Using complementary ROI-and voxel-based DTI methods, we found decreased FA values in the participants with BD compared to HC participants in anterior and middle CC subregions encompassing the genu, rostral body and the anterior portion of the midbody. The interhemispheric white matter connections of the CC are critical to interhemispheric communication and to the integration of emotional, cognitive, motor and sensory information. Abnormalities in interhemispheric functioning in BD have been theorized previously (12
). Specifically, CC fibers coursing through the anterior CC regions in which differences were detected provide connectivity between right and left prefrontal cortices as well as anterior cingulate and insula (14
). These CC regions are implicated in emotional dysregulation (1
) and in the hemispheric lateralization of prefrontal abnormalities associated with acute mood states of BD (15
). Significant associations between CC FA and clinical features of BD were not detected; however, our ability to detect effects could have been limited by inadequate statistical power.

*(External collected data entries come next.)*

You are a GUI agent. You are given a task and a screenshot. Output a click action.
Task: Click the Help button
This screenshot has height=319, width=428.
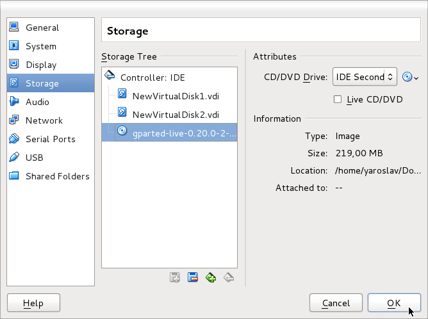click(33, 303)
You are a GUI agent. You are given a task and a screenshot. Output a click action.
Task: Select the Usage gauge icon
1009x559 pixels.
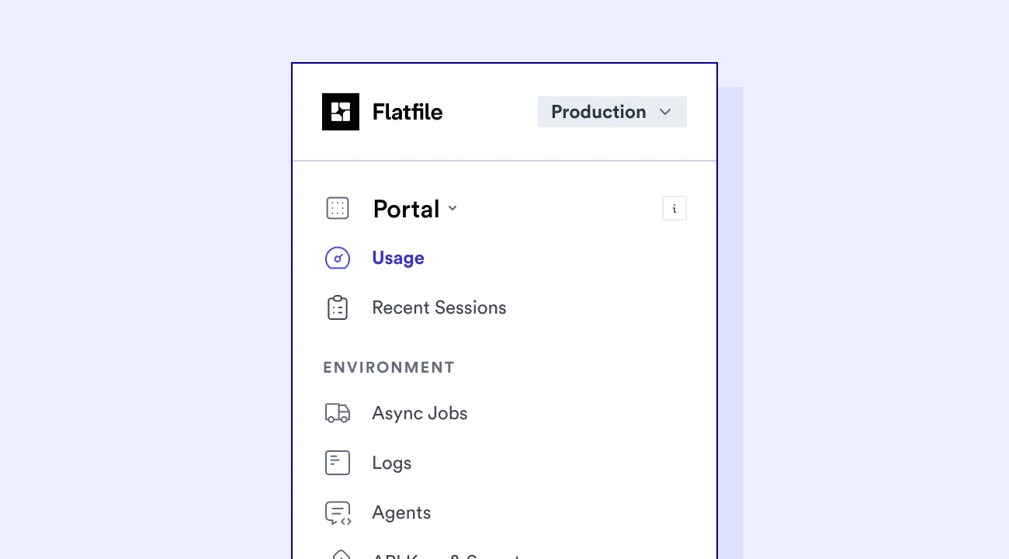click(x=338, y=258)
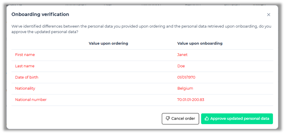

In a recent DTI study of 11 BD and 10 HC adults that sampled two focal ROIs in the CC genu and splenium, increased FA was detected only in the genu (4
). The different direction of the findings could relate to differences between subject samples or imaging methods. The methods used herein permitted examination of the full CC length. We found differences that covered a larger genu region and that extended to the anterior midbody, implicating a larger section of the anterior CC in BD. The complementary ROI- and voxel-based DTI methods used yielded consistent results and drew upon the relative strengths of each method (16
). ROI-based DTI permitted testing in specific subregions of the CC and minimized the risk of a type I error, whereas voxel-based DTI permitted further localization within the CC. Neither study detected significant group differences in subregional diffusivity (Supplementary Materials
). Furthermore, we did not detect differences in CC cross-sectional areas (Supplementary Materials
). Taken together, the studies suggest that DTI FA measures may be relatively sensitive to the CC white matter abnormalities of BD.

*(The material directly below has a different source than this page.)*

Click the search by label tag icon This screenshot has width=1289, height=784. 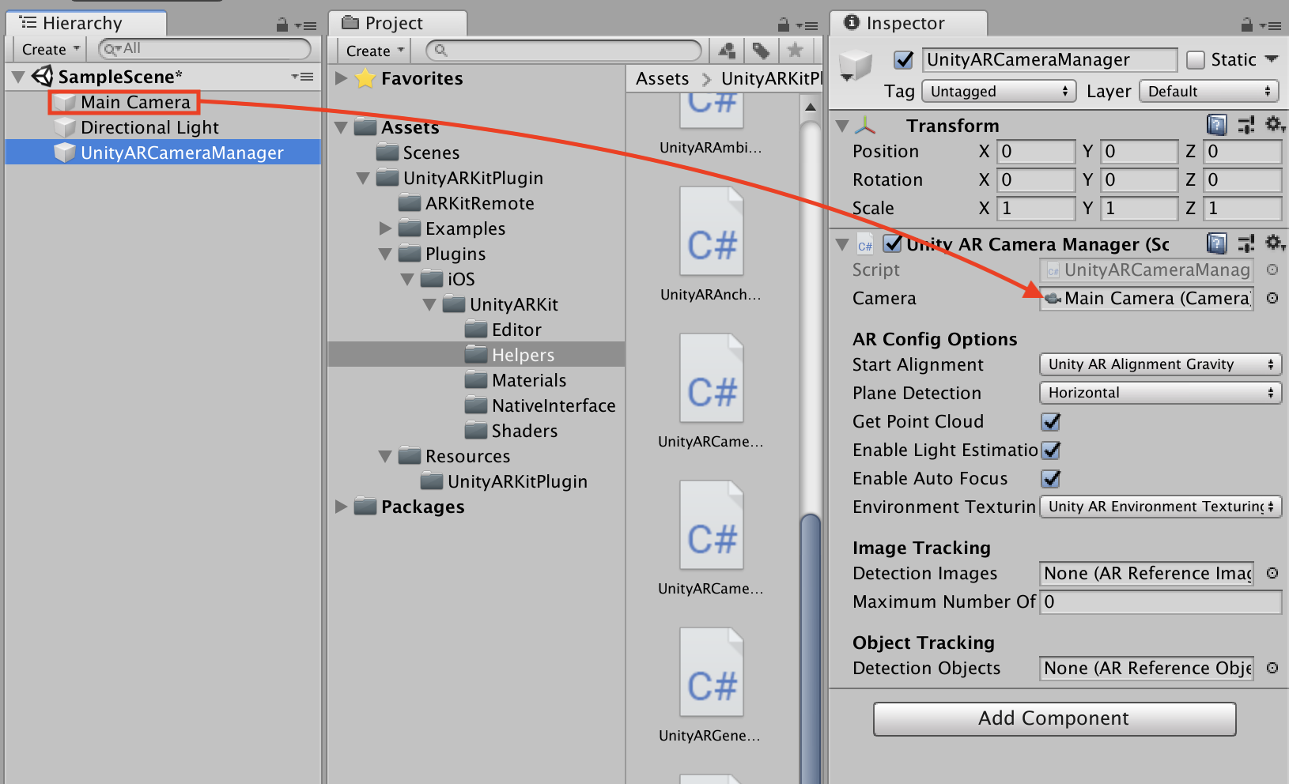pos(761,51)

Bipolar disorder frequently co-occurs with substance related disorders (17
). To attempt to balance generalizability of the findings, and potential effects of substances on white matter, we included only BD participants who were in full remission from substance related disorders for at least 1 year. Medication exposure of the BD participants is another potential confound of this study. Although we did not detect significant effects of these factors, and evidence suggests that effects of chronic alcohol and other substances of abuse on the CC may be at least partially reversible with remission (18
), power may have been limited and these analyses did not take into account previous exposures. Further work is necessary to definitively differentiate white matter integrity alterations related to BD from those resulting from medication or substance exposure.
The majority of our BD participants reported symptom onset in adolescence. Interestingly, the CC reaches its maximal myelination in late adolescence/early adulthood (20
), a time period coinciding with this peak in the onset of BD, suggesting that further study of CC development in adolescence/early adulthood in BD may help to elucidate a neurodevelopmental mechanism contributing to the disorder.